Ia mencatat nama kampung demi kampung, menandai peta dengan pensil yang tumpul: Melayu Koto, Karang Bak, Lubuk Jaya, Teluk Pematang, Ujung Rimba, Tanah Lima, Tanjung Terdana, Suku Tengah Kepungut… Dua puluh lima titik membentuk rasi bintang yang tak ada di langit manapun hanya terlihat dari mata orang yang pulang.

 

Di tiap titik, selalu ada tokoh yang menyala seperti tunggul nyaris padam yang dihembus pelan. Paraduta datang bukan untuk menyalakan mereka; api sudah ada. Ia hanya menangkupkan dua telapak tangan agar nyala tak dipadamkan angin.

 

Di kampung yang dijaga bukit tidur dan sungai yang bertutur dalam batu-batu hijau, Paraduta bertemu Salipir. Lelaki berambut putih itu menyambutnya di pelataran, memegang sebilah parang yang lebih serupa tongkat; bukan untuk menakut-nakuti, melainkan karena tangan tua selalu butuh pegangan.

 

“Kau anak dari kota,” kata Salipir, “apa yang kaucari di sini?”

 

“Rumah,” jawab Paraduta.

 

Salipir tersenyum, wajahnya berkerut seperti peta tua. Ia menunjuk bukit, lalu sungai. “Mereka datang dengan peta yang lebih licin dari air hujan. Katanya, kami harus ‘melestarikan’ hutan ini. Tapi di peta mereka, tak ada nama kami, tak ada ladang, tak ada denda-denda adat, tak ada kubur. Bagaimana kami dilestarikan jika kami dihapus?”

 

Paraduta mendengar rencana: kawasan konservasi yang ditarik garis tanpa bertanya. Hutan dijadikan museum; manusia diminta menjadi pengunjung di tanah sendiri.
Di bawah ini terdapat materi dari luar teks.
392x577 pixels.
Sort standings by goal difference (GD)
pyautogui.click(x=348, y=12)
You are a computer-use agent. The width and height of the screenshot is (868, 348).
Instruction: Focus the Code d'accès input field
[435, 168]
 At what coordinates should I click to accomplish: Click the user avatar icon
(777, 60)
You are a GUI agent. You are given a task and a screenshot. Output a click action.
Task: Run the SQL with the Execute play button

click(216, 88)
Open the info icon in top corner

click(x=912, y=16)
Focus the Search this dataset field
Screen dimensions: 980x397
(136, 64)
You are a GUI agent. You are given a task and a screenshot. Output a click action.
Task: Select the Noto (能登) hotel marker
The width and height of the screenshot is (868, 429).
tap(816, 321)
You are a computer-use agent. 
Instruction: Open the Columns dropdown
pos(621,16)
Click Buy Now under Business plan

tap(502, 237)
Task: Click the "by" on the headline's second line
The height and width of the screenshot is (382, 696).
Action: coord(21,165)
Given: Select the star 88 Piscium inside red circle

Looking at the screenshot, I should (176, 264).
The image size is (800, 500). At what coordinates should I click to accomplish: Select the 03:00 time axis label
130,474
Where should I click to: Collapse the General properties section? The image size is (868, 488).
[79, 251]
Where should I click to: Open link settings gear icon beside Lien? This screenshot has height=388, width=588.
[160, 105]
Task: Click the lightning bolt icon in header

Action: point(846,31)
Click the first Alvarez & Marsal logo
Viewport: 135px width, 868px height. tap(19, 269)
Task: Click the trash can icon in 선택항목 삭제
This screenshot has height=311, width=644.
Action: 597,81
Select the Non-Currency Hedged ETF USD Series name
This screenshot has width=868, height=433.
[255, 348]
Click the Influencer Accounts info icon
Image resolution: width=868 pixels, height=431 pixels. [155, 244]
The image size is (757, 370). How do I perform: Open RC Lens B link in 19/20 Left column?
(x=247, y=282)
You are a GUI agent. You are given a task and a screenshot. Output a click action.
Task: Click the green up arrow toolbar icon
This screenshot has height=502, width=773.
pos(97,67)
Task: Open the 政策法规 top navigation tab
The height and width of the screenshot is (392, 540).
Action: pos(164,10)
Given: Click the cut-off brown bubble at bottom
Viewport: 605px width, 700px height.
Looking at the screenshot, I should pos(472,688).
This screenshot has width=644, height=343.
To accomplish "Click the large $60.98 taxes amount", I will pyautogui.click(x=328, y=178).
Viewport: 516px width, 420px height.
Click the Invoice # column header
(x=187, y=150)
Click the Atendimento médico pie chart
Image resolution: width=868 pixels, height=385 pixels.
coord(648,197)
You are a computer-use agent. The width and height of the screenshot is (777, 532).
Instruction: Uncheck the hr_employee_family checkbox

Salipir menolak bukan karena benci pada satwa, melainkan karena ia tahu: hutan yang diam tanpa manusia adalah hutan yang mati perlahan. “Kami bisa menjaga,” katanya, “selama kamu mengizinkan kami hidup.”

 

Malam itu, di bale besar, Paraduta memfasilitasi musyawarah. Ia bukan juru pidato, ia juru tenang. Ia melukis di tanah dengan ranting: zonasi hutan adat, ladang, rimba, hutan larangan dan bagaimana mereka bisa bersuara di rapat-rapat pemerintah. Besoknya, mereka bersama-sama mengetuk kantor kabupaten. Paraduta mendudukkan Salipir sebagai juru bicara; ia sendiri duduk sedikit ke belakang, menjadi punggung yang menahan angin. Di wajah Salipir, ia melihat hutan menegakkan dada.

 

Di tempat lain, tanah merah bergulung seperti lidah luka. Ekskavator mengerang, mengunyah akar. Di ujung kampung, tinggal beberapa sisa pohon durian yang berdiri seperti tiang doa. Di sinilah Paraduta bertemu Pak Sidik: lelaki pendek dengan tatapan yang dingin namun jernih.

 

“Mereka bilang perkebunan besar membawa sejahtera,” kata Pak Sidik. “Kami melihatnya membawa lubang.”

 

Paraduta ikut rapat kampung yang riuh; pro-kontra berkelebat seperti kelelawar sore. Ada yang berharap gaji, ada yang takut kehilangan kampung. Pak Sidik berdiri pelan, suaranya tidak meledak, “Saya sudah bekerja sebagai mandor tiga musim. Kesejahteraan itu seperti janji pacar masa muda: selalu besok.”

 

Mereka menyusun argumen, bukan makian. Paraduta mengajarkan cara menulis kronologi, menghitung upah vs biaya, memotret bukti. Mereka bertemu bupati, menolak izin, dan ketika izin tetap keluar, mereka ajukan keberatan administratif, mereka gelar selawat di pintu kamp, mereka menanam bibit di jalan ekskavator. Bukan untuk menantang, kata Pak Sidik, tapi untuk mengingatkan bahwa tanah ini sudah punya nama sebelum korporasi punya akta.

 

Pada musim lain, pemerintah datang dengan proyek yang berpakaian bagus: relokasi demi keselamatan. Mereka bilang kampung di bantaran harus pindah, demi jalur hijau dan banjir yang makin giat. Pak Abdul Rozal, pimpinan suku yang terbiasa bicara pendek dan tepat, menatap peta penataan ruang seperti menatap anak kecil yang nakal.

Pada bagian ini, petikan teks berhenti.